- _Aim_
Reproduce the lines from the line with "Image resolution: width=983" to the line with "Action: coord(47,119)", substituting "date picker" for "calendar picker" and leaving everything else unchanged.

- _Records for the exercise_
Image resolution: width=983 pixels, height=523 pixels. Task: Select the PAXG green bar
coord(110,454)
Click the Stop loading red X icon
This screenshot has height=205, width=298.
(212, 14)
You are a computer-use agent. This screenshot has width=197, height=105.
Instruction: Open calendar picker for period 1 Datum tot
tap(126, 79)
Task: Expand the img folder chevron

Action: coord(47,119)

--

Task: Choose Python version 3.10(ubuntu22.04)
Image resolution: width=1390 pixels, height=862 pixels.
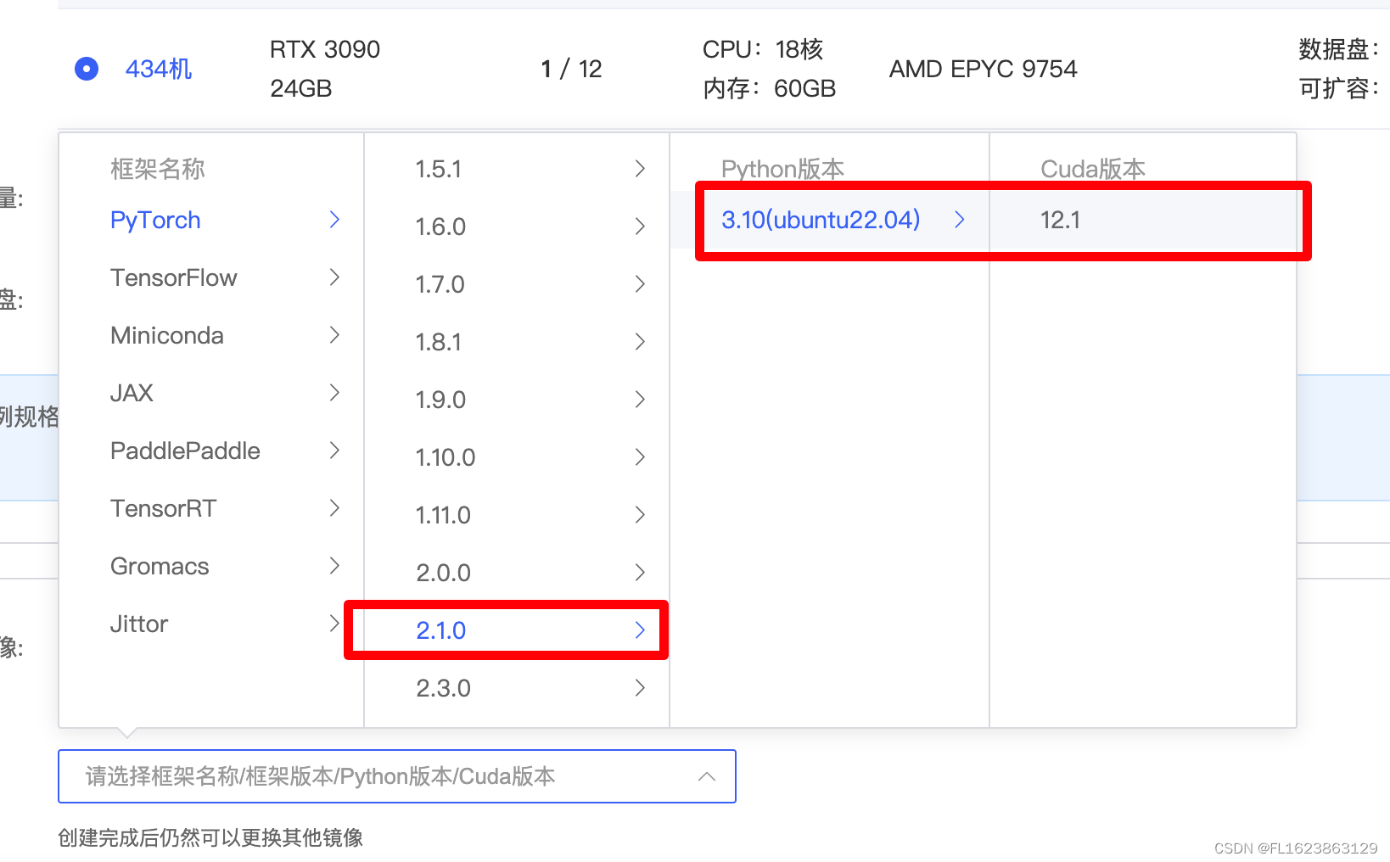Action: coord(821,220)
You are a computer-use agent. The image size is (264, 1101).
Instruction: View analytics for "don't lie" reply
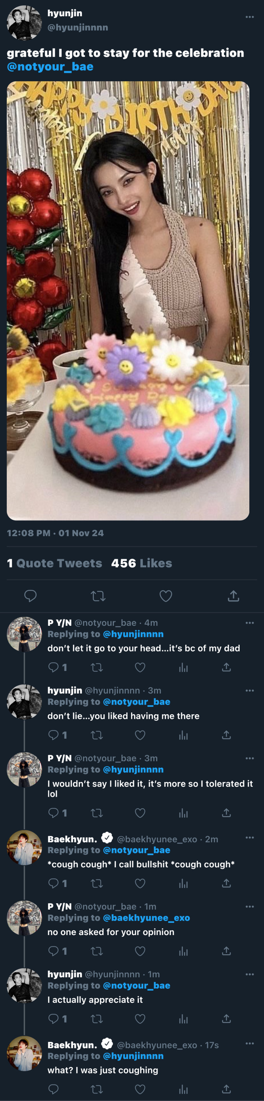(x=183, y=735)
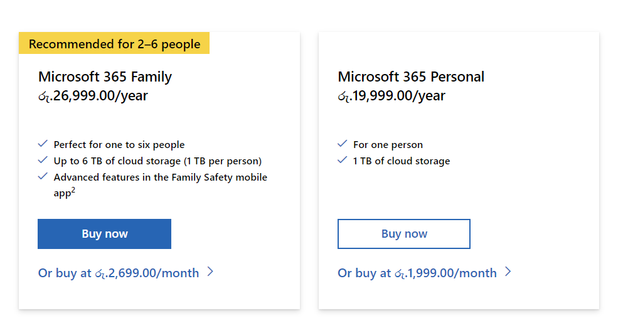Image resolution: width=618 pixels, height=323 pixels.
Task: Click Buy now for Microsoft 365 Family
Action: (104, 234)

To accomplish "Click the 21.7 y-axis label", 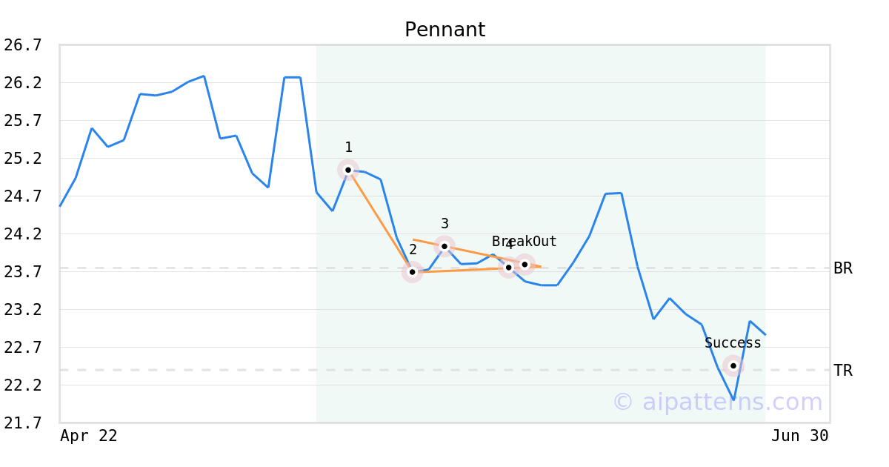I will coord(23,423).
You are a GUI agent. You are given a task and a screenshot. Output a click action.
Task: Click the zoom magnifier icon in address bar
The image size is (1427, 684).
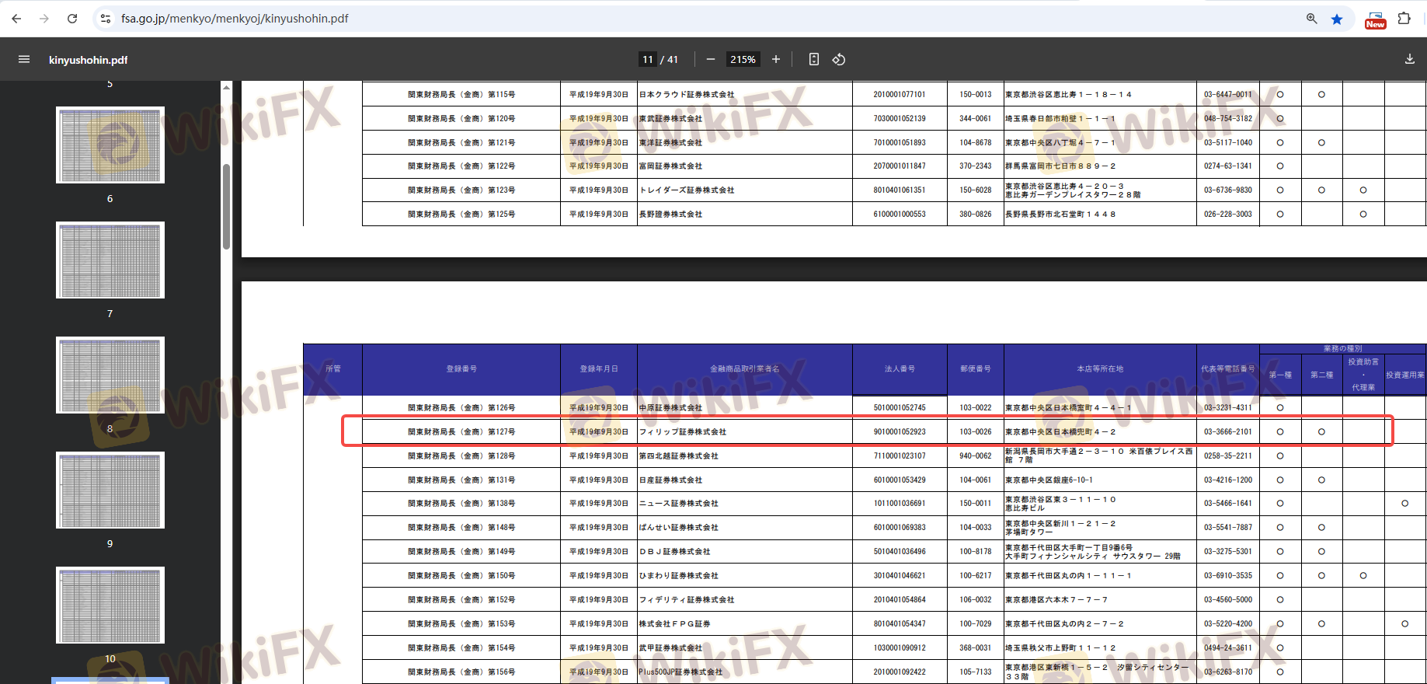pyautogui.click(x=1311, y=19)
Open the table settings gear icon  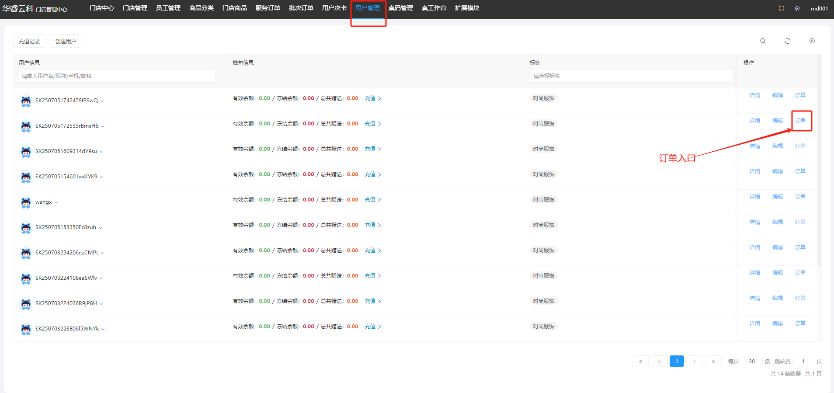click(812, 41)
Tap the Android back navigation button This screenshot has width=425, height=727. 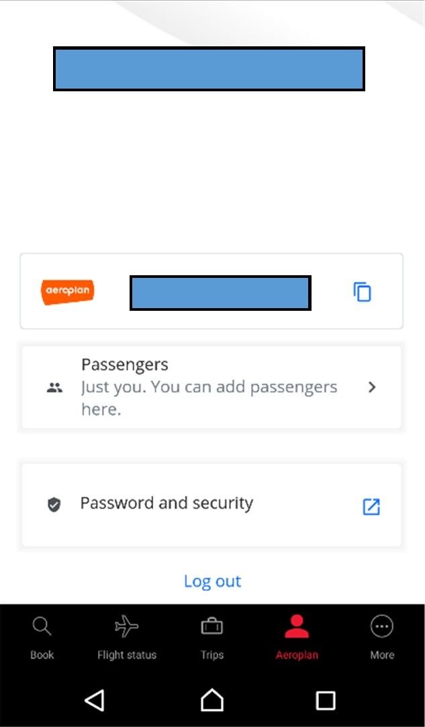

- _Final result_
Image resolution: width=983 pixels, height=523 pixels. Task: Select the PAXG green bar
coord(110,454)
Click the Stop loading red X icon
This screenshot has height=205, width=298.
(212, 14)
You are a computer-use agent. This screenshot has width=197, height=105.
Instruction: Open date picker for period 1 Datum tot
tap(126, 79)
Task: Expand the img folder chevron

Action: coord(47,119)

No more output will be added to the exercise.